EJN’s Bay of Bengal Grantee Bolsters Efforts to Support Regional Ocean Literacy

The Bangladeshi non-governmental organization VOICE has used a grant from Interenws’ Earth Journalism Network (EJN) to form an Ocean Literacy Network based in Dhaka in partnership with several national organizations from the Bay of Bengal region. The network includes two community-based media organizations Radio Naf and EarthLanka, and seven other NGOs, universities and conservation groups.

The network stems from online and offline consultations VOICE hosted to introduce mass-media organizations, educational institutions, and NGOs to the initiative on ocean literacy in the Bay of Bengal region.

Now the newly established network plans to produce ocean literacy toolkits, conduct training workshops for educators, journalists, and Ocean conservation communicators in the Khulna, Barishal, and Chittagong coastal regions and host a Bay of Bengal regional conference in Bangladesh involving India, Myanmar, Thailand and Sri Lanka as a learning exchange.

VOICE, a non-governmental organization focused on progressive communications, inclusive and sustainable development and conservation, received support from EJN through our 2018 Bay of Bengal Organizational Grant program.

As part of that grant, they also built a community-storytelling platform that trained community members to create and share stories about the human dimensions of climate change and conservation. VOICE plans to continue supporting that platform.
The Ocean Literacy Network will build the capacity of community-based media, informal and formal educators, storytellers, and citizen journalists to use Ocean Literacy and Bay of Bengal Literacy as tools to create holistic contents on the region’s riverine, coastal and marine ecosystems. 

Recently, while speaking at a national consultation hosted by the network, UNESCO’s Country Representative for Bangladesh Beatrice Kaldun said this initiative can be leveraged to protect the precious marine and endangered ecosystems within the Bay of Bengal region.

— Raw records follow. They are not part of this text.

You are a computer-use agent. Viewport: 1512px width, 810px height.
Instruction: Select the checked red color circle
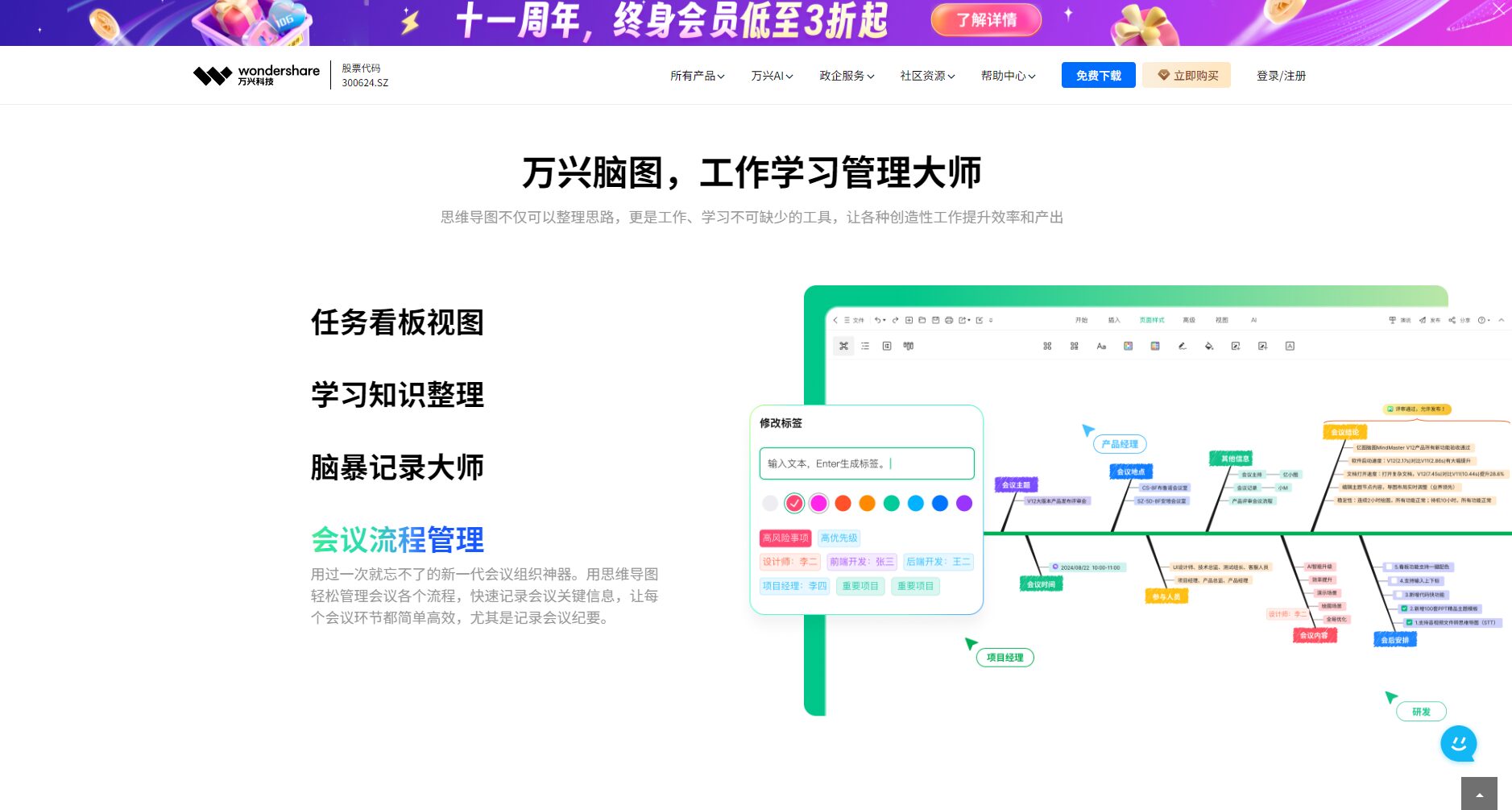tap(794, 503)
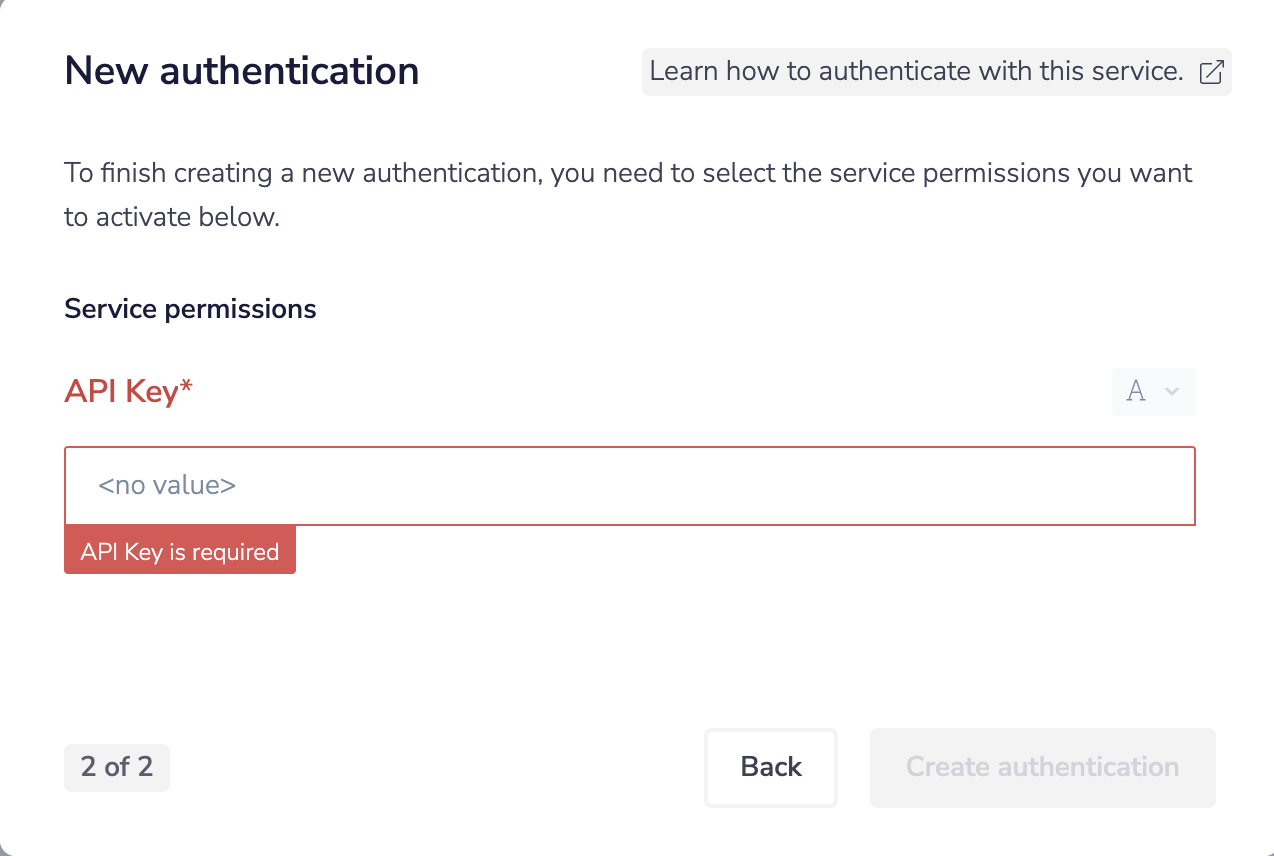Click the letter A input type selector
Screen dimensions: 1274x856
pyautogui.click(x=1136, y=392)
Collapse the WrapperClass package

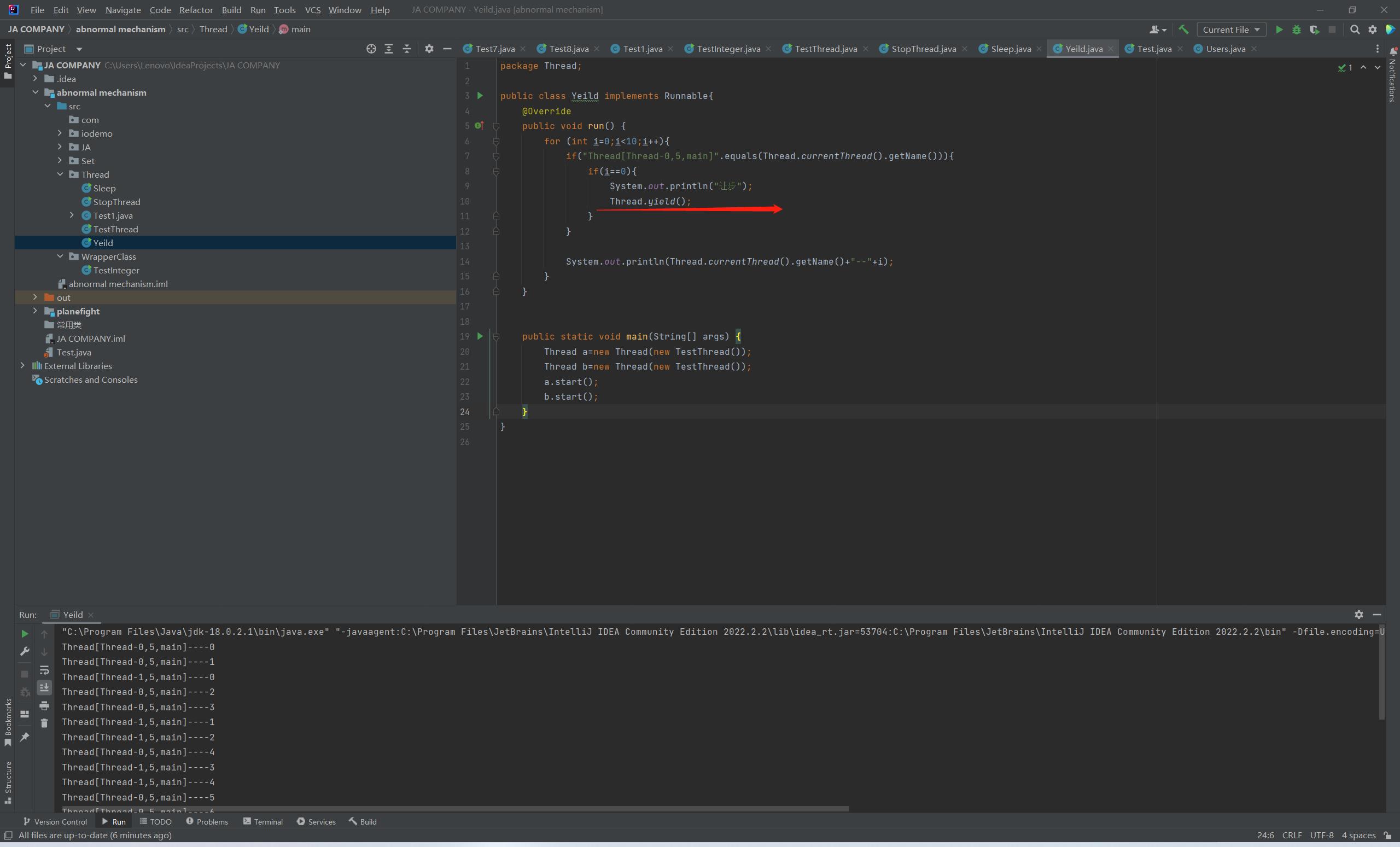(x=60, y=256)
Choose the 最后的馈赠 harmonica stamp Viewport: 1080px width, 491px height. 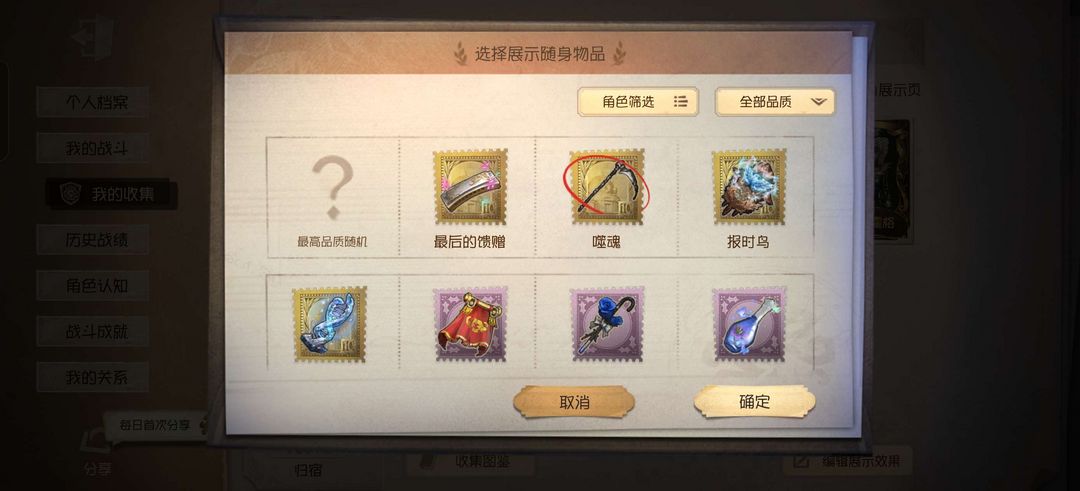(x=470, y=187)
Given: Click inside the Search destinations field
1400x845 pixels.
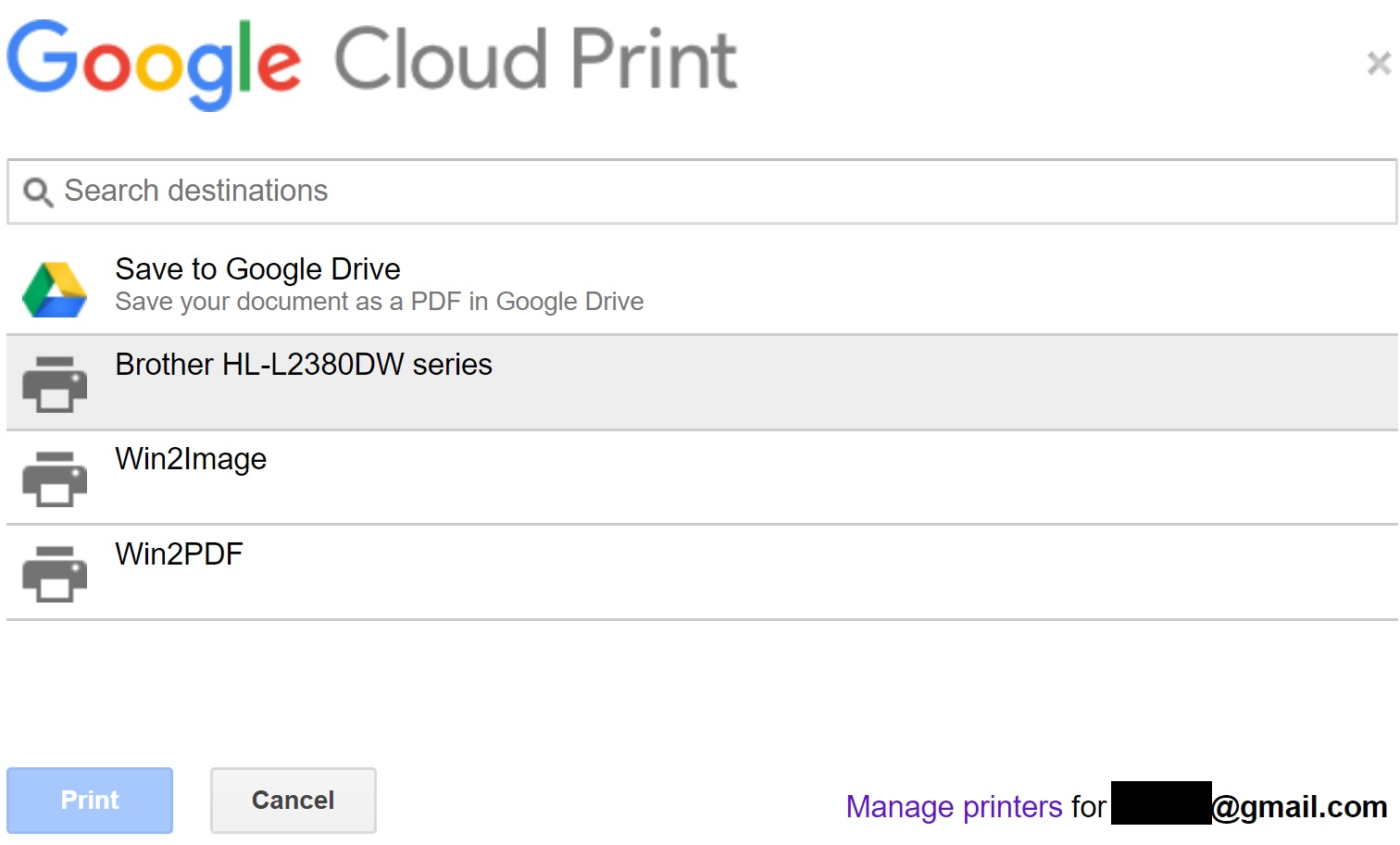Looking at the screenshot, I should [370, 192].
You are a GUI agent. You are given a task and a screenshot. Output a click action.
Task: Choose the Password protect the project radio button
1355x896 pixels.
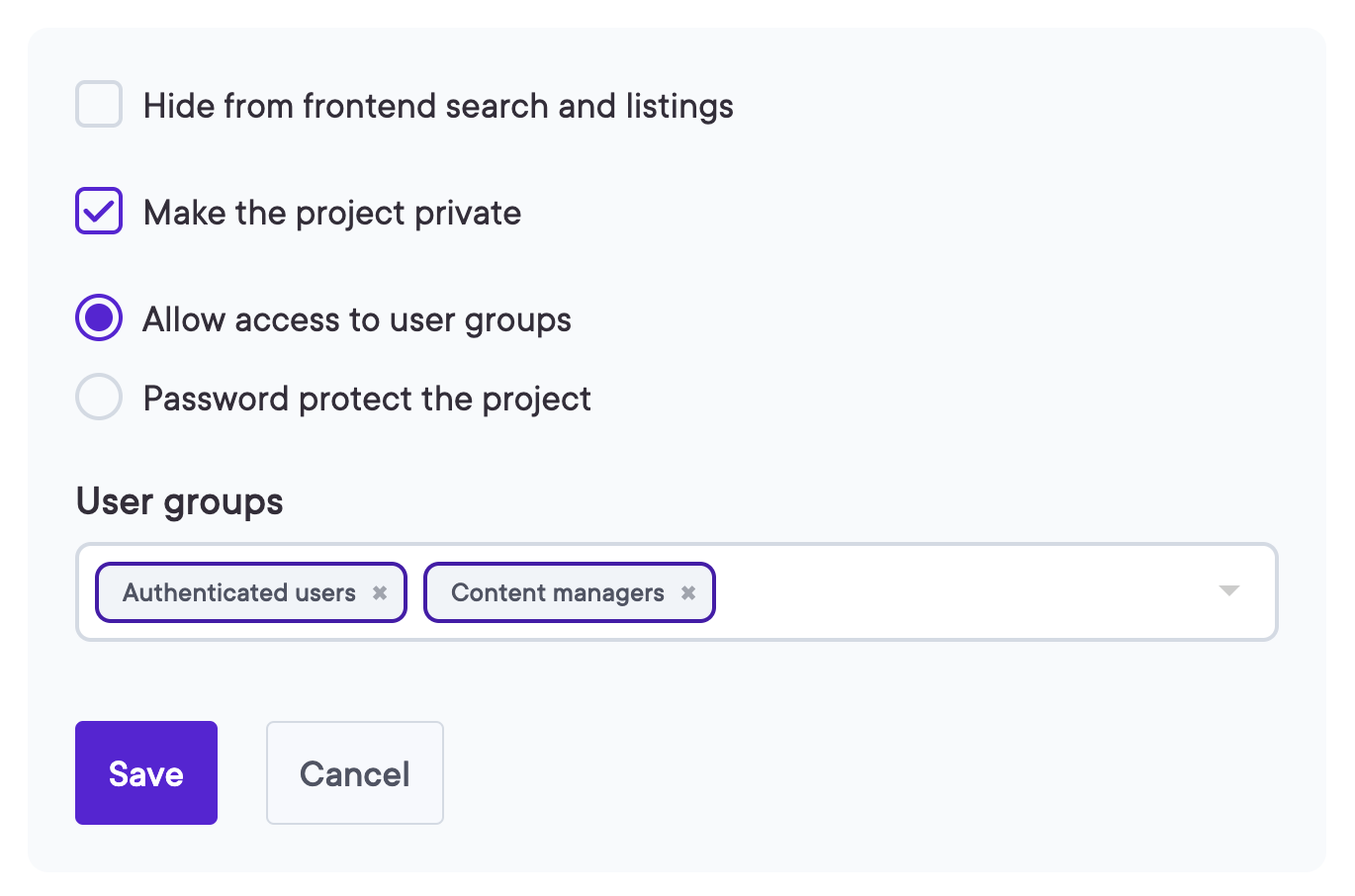point(99,398)
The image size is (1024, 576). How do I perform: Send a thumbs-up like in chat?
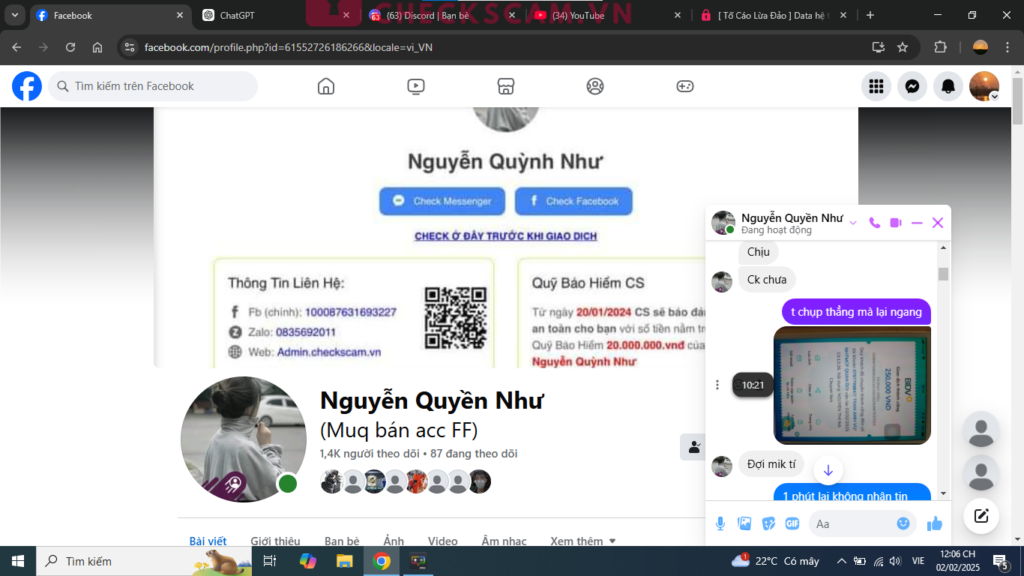pos(935,523)
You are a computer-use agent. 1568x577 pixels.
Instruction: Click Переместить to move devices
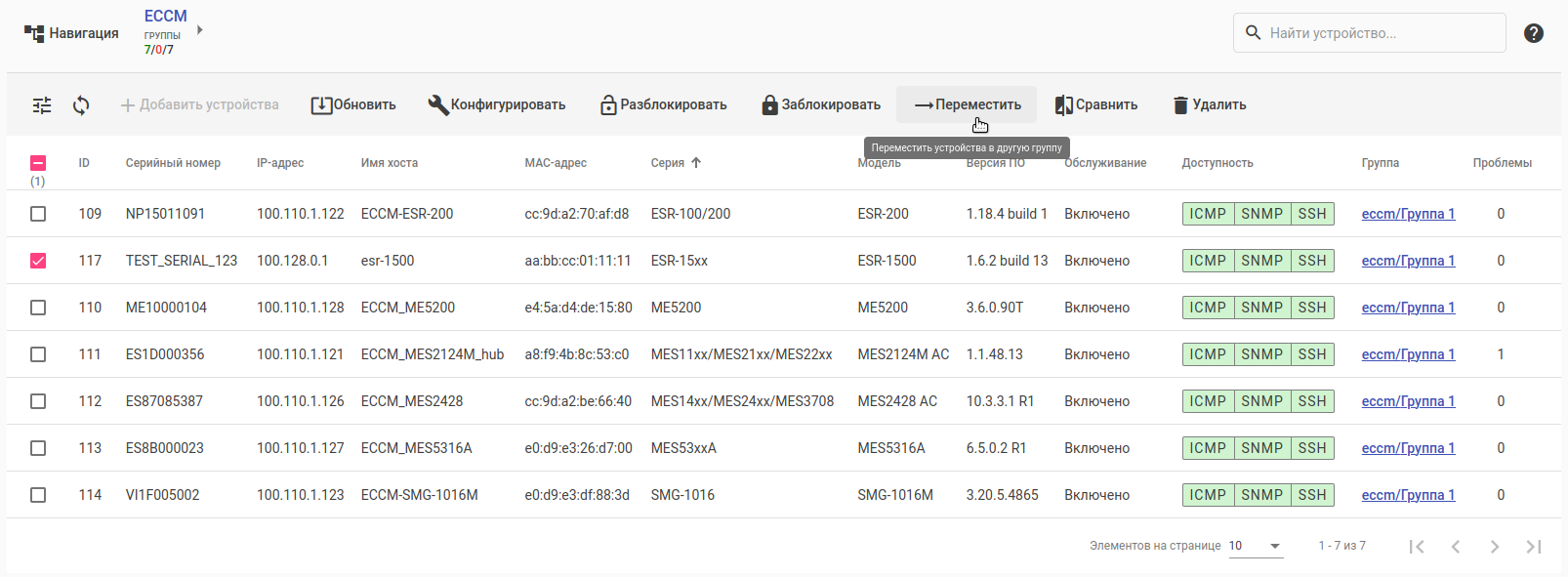click(967, 105)
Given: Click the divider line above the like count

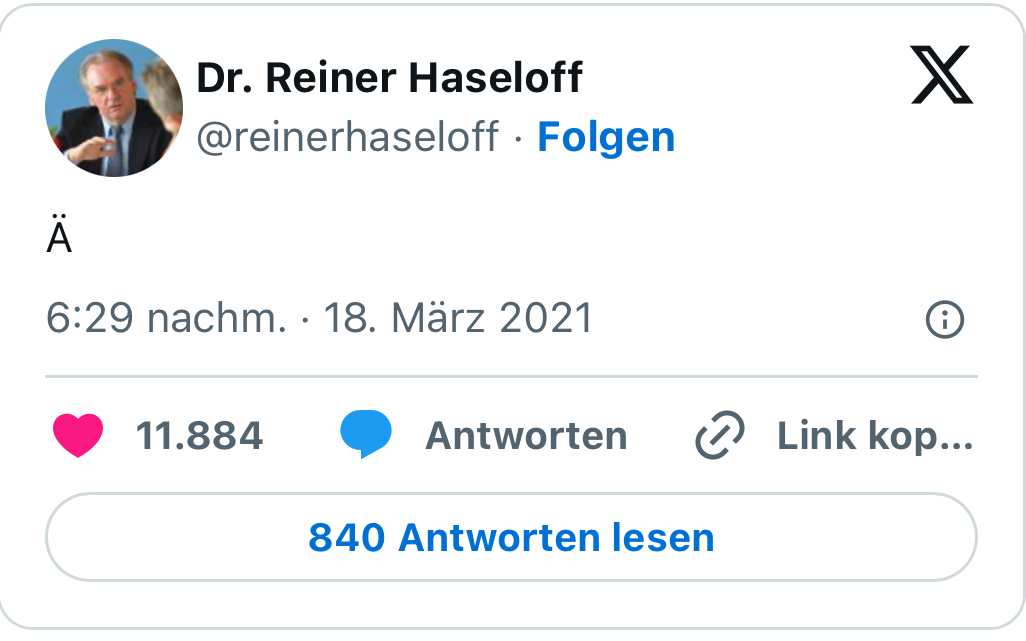Looking at the screenshot, I should pos(510,377).
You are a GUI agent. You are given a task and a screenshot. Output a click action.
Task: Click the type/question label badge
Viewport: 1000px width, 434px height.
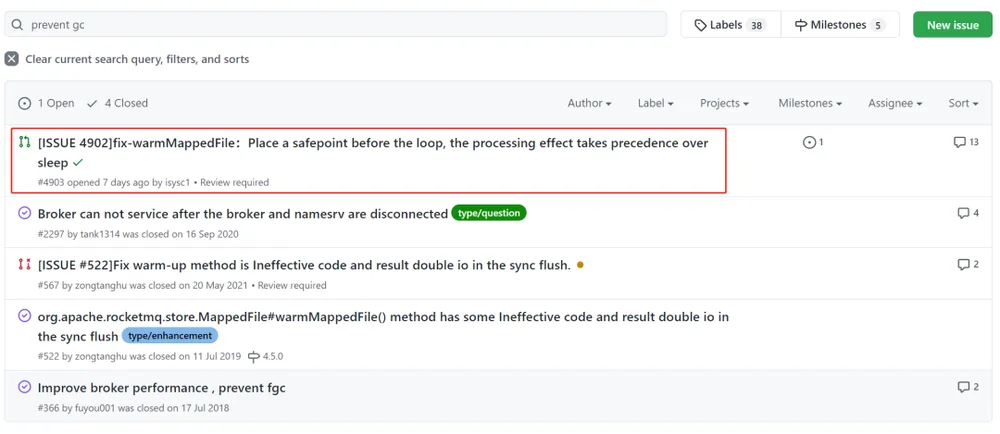click(489, 213)
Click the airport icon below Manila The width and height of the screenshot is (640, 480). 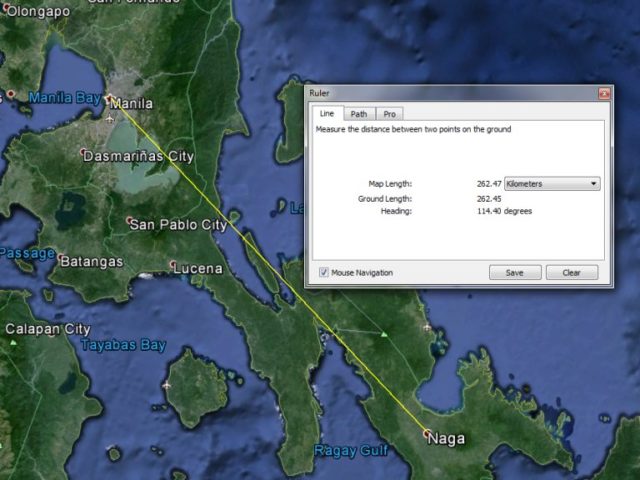pos(108,119)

‘We are thankful to EJN for the support that helped us to start the whole thing, and would like to continue to work with EJN on future initiatives,’ said Md Kutub Uddin, a Facilitator at VOICE and Program Lead for the Ocean Literacy Network. ‘We are so excited about the fact that many organizations are interested to build their capacity in Ocean Literacy and use it as a mass-communication tool for conservation.”